In message <[email protected]>, David Greenman writes:
>>In message <[email protected]>, "John R. LoVerso" writes:
>>
>>>But, consider going back to the discusssions leading up to the Host
>>>Requirements
>>>RFC (1122). The particular problem was that the original timeout value for
>>>keepalives was tiny (a few minutes). 1122 dictated the corrections for
>>>this.
>>>Here are the important points from section 4.2.3.6:
>>
>>But RFC 1122 pretty much entirely predates the "modern internet user". While
>>I fully supported the policy back then, I no longer do.
>>
>>I still think the right thing is:
>>
>> default to keepalives.
>> set the timeout to a week.
>
> I don't support increasing the default timeout.
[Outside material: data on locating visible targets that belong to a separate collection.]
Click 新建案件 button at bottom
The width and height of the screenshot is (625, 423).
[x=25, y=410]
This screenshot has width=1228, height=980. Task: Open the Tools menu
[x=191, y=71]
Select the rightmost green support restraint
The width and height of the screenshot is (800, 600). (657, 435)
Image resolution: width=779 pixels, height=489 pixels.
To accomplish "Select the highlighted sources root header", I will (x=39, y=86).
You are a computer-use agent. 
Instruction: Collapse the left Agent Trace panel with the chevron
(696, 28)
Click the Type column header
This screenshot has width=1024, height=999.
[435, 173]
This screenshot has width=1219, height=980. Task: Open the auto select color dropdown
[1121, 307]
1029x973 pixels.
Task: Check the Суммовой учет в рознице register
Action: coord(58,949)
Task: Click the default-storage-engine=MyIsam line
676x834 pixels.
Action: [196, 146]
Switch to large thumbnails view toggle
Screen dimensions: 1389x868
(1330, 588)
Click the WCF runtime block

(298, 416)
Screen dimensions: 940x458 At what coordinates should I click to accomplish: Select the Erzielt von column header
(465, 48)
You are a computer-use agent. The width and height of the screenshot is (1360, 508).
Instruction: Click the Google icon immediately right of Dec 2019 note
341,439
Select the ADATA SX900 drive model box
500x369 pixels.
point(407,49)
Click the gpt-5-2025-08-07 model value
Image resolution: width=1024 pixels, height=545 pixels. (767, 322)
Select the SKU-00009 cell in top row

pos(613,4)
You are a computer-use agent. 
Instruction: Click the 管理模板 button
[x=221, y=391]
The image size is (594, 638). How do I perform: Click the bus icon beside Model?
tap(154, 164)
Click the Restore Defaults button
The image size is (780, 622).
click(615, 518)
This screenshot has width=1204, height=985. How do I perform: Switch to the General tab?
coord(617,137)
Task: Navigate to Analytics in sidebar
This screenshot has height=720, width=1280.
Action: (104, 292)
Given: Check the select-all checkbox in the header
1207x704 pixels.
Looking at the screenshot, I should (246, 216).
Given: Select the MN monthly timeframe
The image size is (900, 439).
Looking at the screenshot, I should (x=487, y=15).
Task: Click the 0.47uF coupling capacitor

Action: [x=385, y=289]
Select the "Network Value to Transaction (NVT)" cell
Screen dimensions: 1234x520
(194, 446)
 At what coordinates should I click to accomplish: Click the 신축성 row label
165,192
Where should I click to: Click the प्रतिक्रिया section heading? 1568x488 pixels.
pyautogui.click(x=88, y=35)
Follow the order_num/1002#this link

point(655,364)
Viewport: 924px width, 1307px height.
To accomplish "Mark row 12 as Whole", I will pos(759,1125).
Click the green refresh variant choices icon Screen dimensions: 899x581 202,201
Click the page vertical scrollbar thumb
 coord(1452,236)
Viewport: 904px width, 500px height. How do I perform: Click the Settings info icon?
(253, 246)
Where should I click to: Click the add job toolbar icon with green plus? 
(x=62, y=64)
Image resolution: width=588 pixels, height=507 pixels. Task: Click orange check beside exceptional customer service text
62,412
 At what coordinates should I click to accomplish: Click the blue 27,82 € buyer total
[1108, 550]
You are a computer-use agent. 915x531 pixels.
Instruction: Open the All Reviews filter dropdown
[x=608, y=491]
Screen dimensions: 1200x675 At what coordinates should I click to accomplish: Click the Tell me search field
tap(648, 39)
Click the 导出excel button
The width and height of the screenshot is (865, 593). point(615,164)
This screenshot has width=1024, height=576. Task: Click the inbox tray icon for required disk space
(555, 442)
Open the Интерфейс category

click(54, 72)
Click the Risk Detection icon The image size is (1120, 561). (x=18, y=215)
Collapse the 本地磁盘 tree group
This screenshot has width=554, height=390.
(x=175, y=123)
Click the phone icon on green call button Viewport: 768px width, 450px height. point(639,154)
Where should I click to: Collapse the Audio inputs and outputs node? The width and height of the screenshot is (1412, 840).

That would cause problems
>for a lot of server systems that rely on the relatively short two hour default.
>The best I think you could do would be to increase it to something like
>12-24 hours as a default, but even that might be problematical.
> Actually, I think we should leave it alone. I don't mind if people add an
>rc.conf variable, however.
First of all, our current default is not two hours, but to kill
after 4 hours idle followed by no response for 20min:
net.inet.tcp.keepidle: 14400
net.inet.tcp.keepintvl: 150
So anyone depending on two hours are screwed already.
How about this then:
net.inet.tcp.always_keepidle: 86400 /* new variable */
net.inet.tcp.always_keepintvl: 64800 /* new variable */
net.inet.tcp.keepidle: 14400
net.inet.tcp.keepintvl: 150
net.inet.tcp.always_keepalive: 1
This will have all sockets have keepalives, but if the program
specifically sets keepalives, it gets the shorter timeout.
--
Poul-Henning Kamp FreeBSD coreteam member
[email protected] "Real hackers run -current on their laptop."
FreeBSD -- It will take a long time before progress goes too far!